# Exquisite Damasteel Cactus Fillet Knife



## MesquiteMan (Dec 14, 2010)

This is an exquisite VineLand paterned Damasteel fillet knife with some of my Magma Red "Original Cactus Blank"™ knife scales.  The knife was made by my customer and good friend, Guillaume "Gill" Cote from Cote Knives and has been donated to Penefit.org by Gill and Carol Cote to be auctioned for the Cody Colley benefit!  Current bid is $200 so be sure to check it out.  Click the picture to view the auction page.


----------



## ctubbs (Dec 14, 2010)

That is one drop dead beautiful knife, Curtis.  Thank Gill and Carol for their generosity.
Charles


----------



## tnilmerl (Dec 14, 2010)

Wow!  Awesome workmanship!


----------



## LEAP (Dec 14, 2010)

What beautiful craftmanship by all involved and a grand gesture to boot!


----------



## bitshird (Dec 14, 2010)

Exquisite workmanship, that is a blade I'd be proud to own.


----------



## robutacion (Dec 14, 2010)

Yep, this is what I call knife making and certainly something that I would also wouldn't mind to have in my collection...!:frown:

This is a good example of a quality knife with not a lot of handle as such, I mean the material used on it that is not steel but no doubt, a quality piece of wood or something of the same effect that can make or brake a knife, even tough being only a small portion of it, most certainly your cactus casting work Curtis, matches the quality and beauty of the whole knife, indeed they complete each other...!

Cheers
George


----------



## maxwell_smart007 (Dec 15, 2010)

Wow - I love the Musky-head end on that knife!! Gorgeous!


----------



## jonrms (Dec 15, 2010)

really really awesome.... 

where did you buy the two rivits / allen key bolts that go on the handle? I have been looking everywhere to get some nice one... I hate using copper as it doesnt give me the effect I am after.... plus it looks untidy.
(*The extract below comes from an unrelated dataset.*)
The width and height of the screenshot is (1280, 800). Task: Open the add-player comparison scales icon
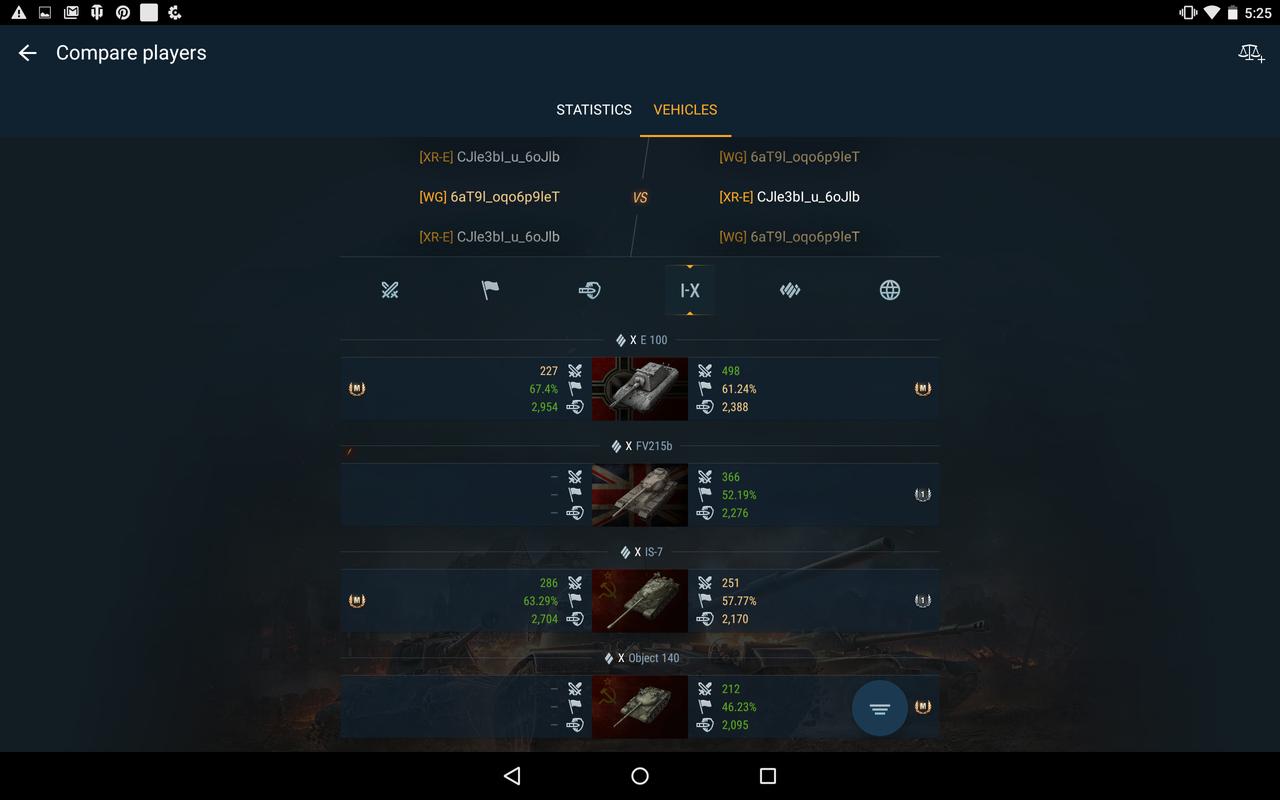pos(1251,53)
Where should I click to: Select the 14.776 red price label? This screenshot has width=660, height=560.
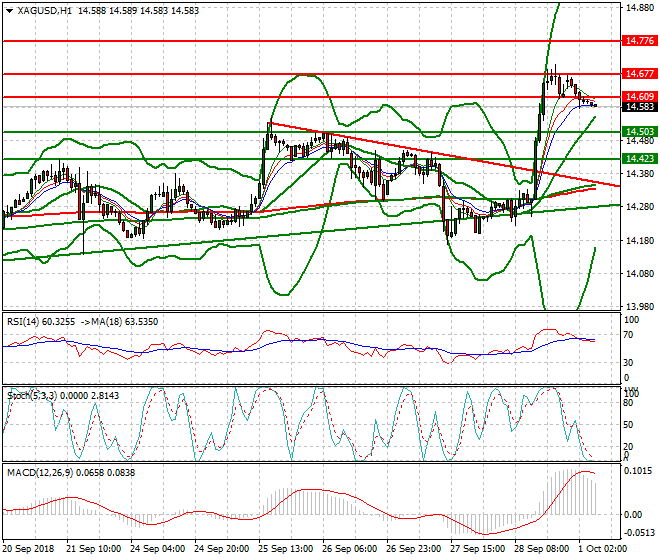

please share your information... pleaseeeeeee


----------



## maxwell_smart007 (Dec 15, 2010)

Curtis didn't make the knife - if you want the rivets, try contacting the fellow that did:
_Guillaume "Gill" Cote from Cote Knives_


----------



## MesquiteMan (Dec 15, 2010)

John,

I did not make the knife.  I made the handle material, though.  I have no idea where Gill get's those parts.  I do know that he makes the blades and bolster, etc, himself from raw steel stock.


----------



## BigguyZ (Dec 15, 2010)

The pins used are called mosaic pins.  You can make them yourself or buy them online.  They're used in kife making as a substitute for solid pin stock.

As an aside, Bill from AS used to sell small sections of mosaic pins as "gizmos" or something.  But honestly, if you like the look it's far cheaper to buy online.


----------



## jonrms (Dec 15, 2010)

I know about the pin stocks.. that what I have been using... I have a friend who makes the blades for me and has tried a few damascus styles... some successfull some not so... but I am after trying to find a nice mosaic pin or even a allen key type version.... if anyone has any links please let me know.. pm me or what ever... 

in England they are like S... on a rocking horse to find.... but I dont know which companys might ship or what ever here... worst case is I have them shipped to my sisters or my other house where my brother is at... in america.


----------



## MesquiteMan (Dec 15, 2010)

This is too nice of a knife to let it go for the current bid!  I just bid on it myself!  I really don't have the money and I already have one of Gill's knives but mine is not nearly as nice as this one.

Neat little tidbit on this...I contacted Gill about possibly donating a knife.  He said he needed to sleep on it and would let me know the next day.  The next morning I had an e-mail from him saying he talked it over with his wife and they both agree to do it.  This particular knife he had set aside to be his display/show knife at an upcoming Canadian Knife Maker Guild show in February.  I was blown away that he offered his top notch knife to the cause!


----------